** Start RECORD EXTRACTS **

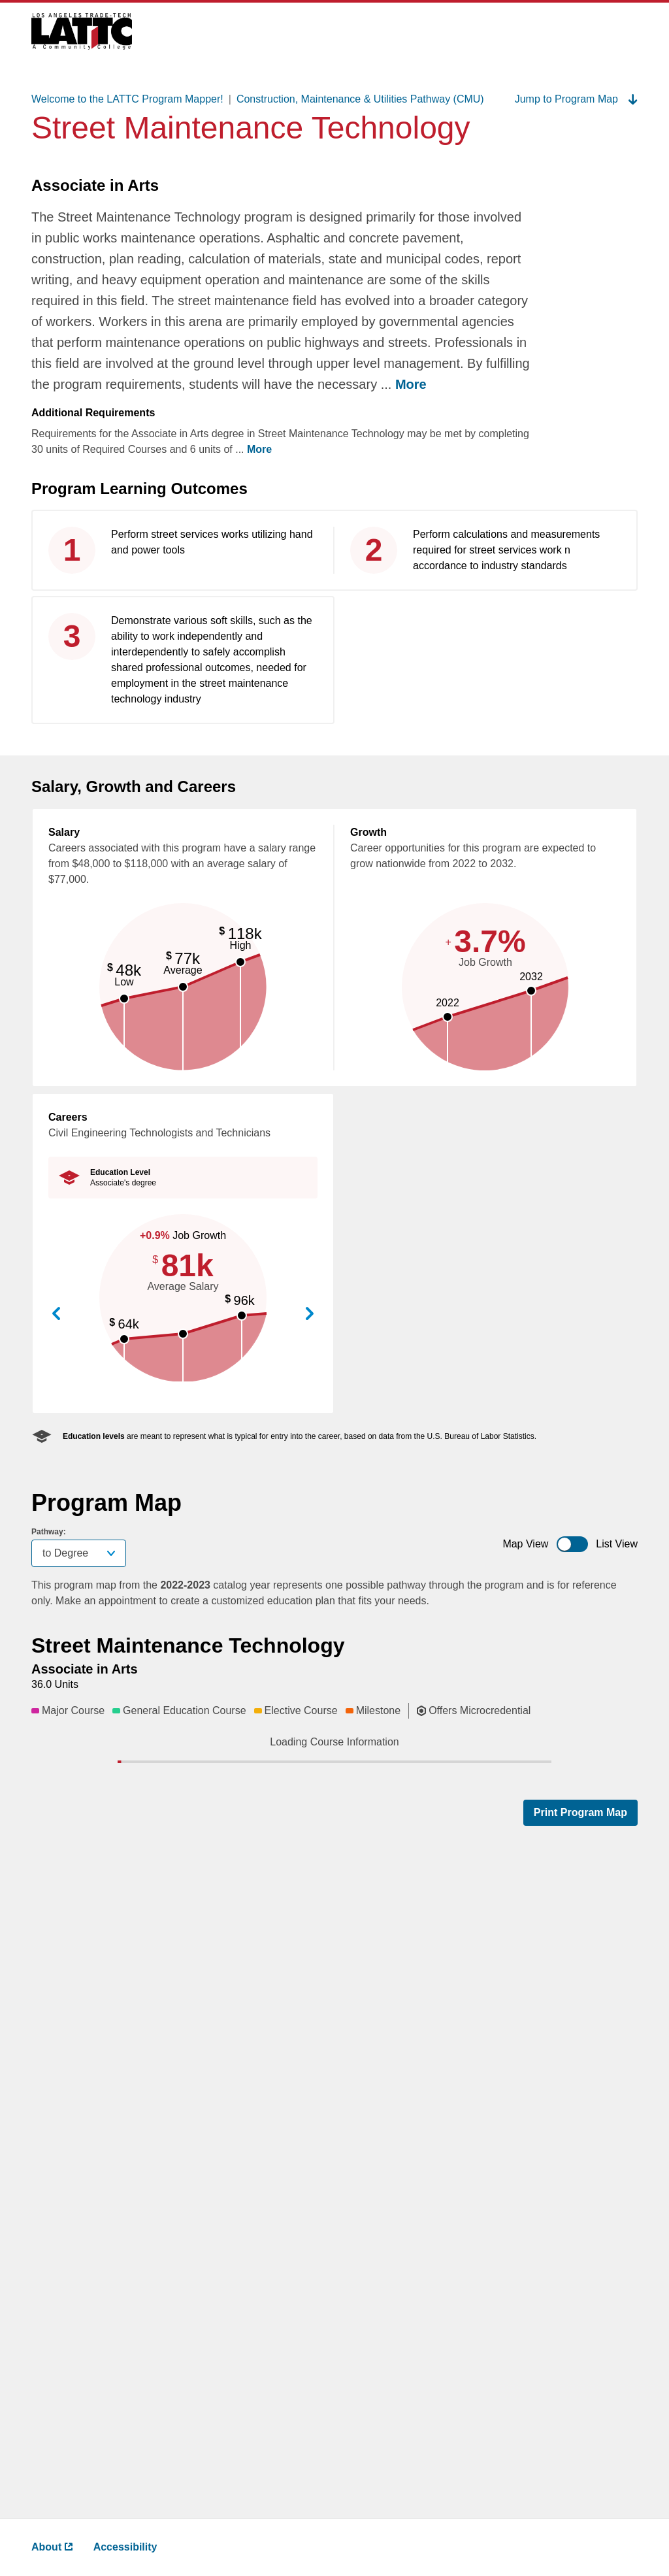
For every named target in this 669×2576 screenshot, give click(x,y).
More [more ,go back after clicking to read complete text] (411, 384)
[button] (251, 1765)
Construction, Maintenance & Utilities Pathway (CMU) (360, 99)
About (52, 2546)
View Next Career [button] (310, 1314)
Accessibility (125, 2546)
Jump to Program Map (576, 99)
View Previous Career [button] (56, 1314)
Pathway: (48, 1531)
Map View (525, 1543)
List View (617, 1543)
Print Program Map (580, 2473)
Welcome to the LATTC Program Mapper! (127, 99)
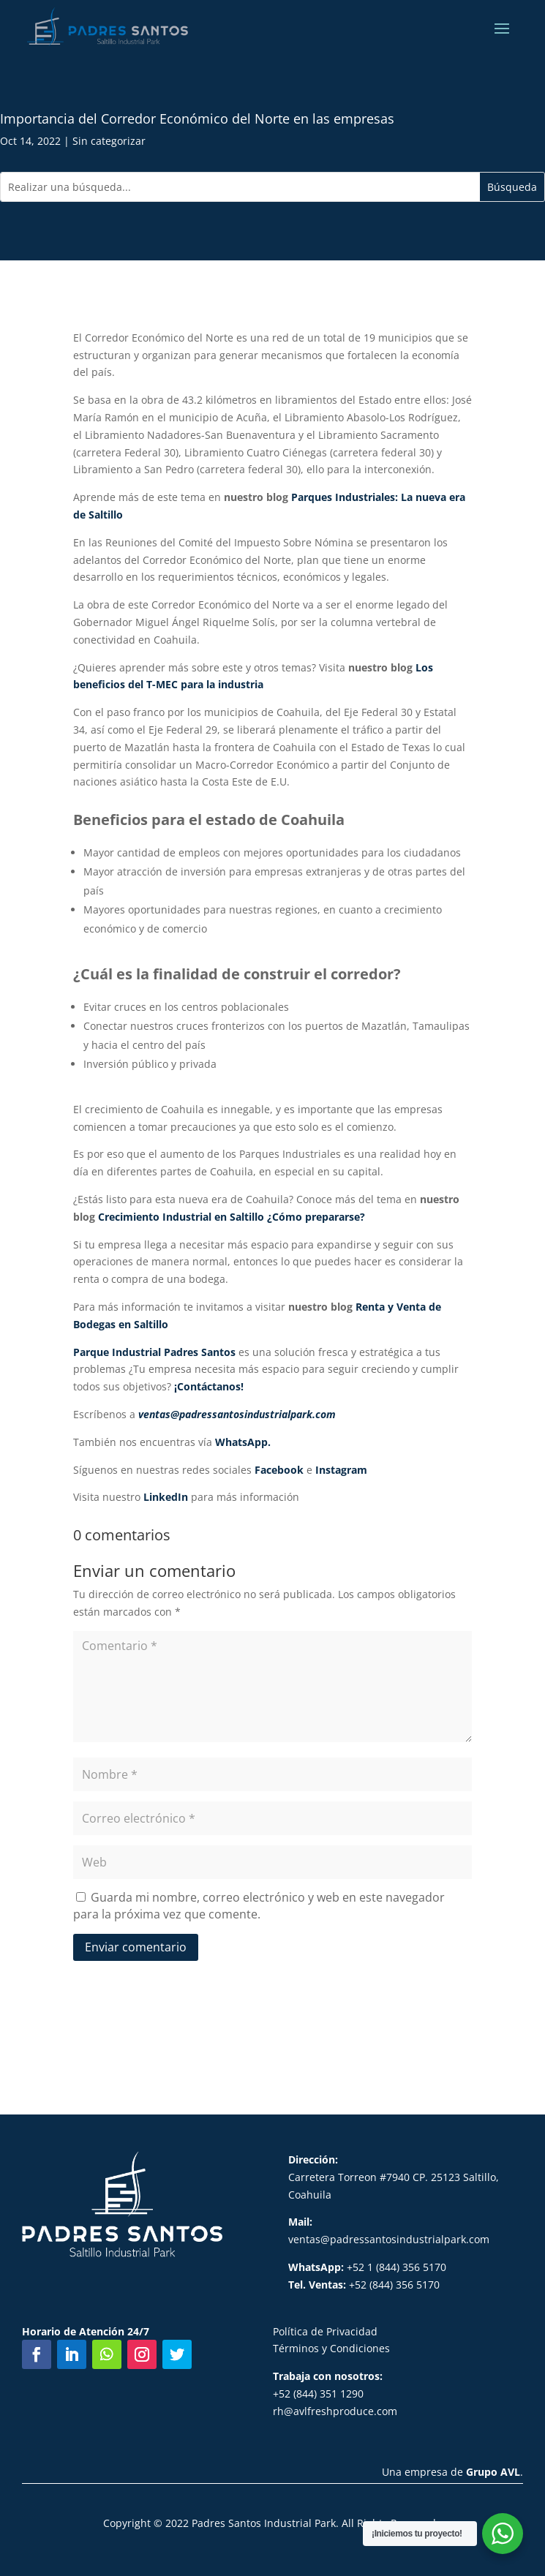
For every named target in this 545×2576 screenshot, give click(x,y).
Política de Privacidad (325, 2331)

** End RECORD EXTRACTS **

WRITTEN INSTRUCTION ▸ Rewrite all the entries above, replacing "screenshot" with "capture" wherever it occurs and keeping everything else the same. Leave the pictures out of your answer.

SOLVED EXERCISE ▸
For every named target in this 669×2576 capture, give click(x,y).
More [more ,go back after clicking to read complete text] (411, 384)
[button] (251, 1765)
Construction, Maintenance & Utilities Pathway (CMU) (360, 99)
About (52, 2546)
View Next Career [button] (310, 1314)
Accessibility (125, 2546)
Jump to Program Map (576, 99)
View Previous Career [button] (56, 1314)
Pathway: (48, 1531)
Map View (525, 1543)
List View (617, 1543)
Print Program Map (580, 2473)
Welcome to the LATTC Program Mapper! (127, 99)
For every named target in this 545×2576 capture, give click(x,y).
Política de Privacidad (325, 2331)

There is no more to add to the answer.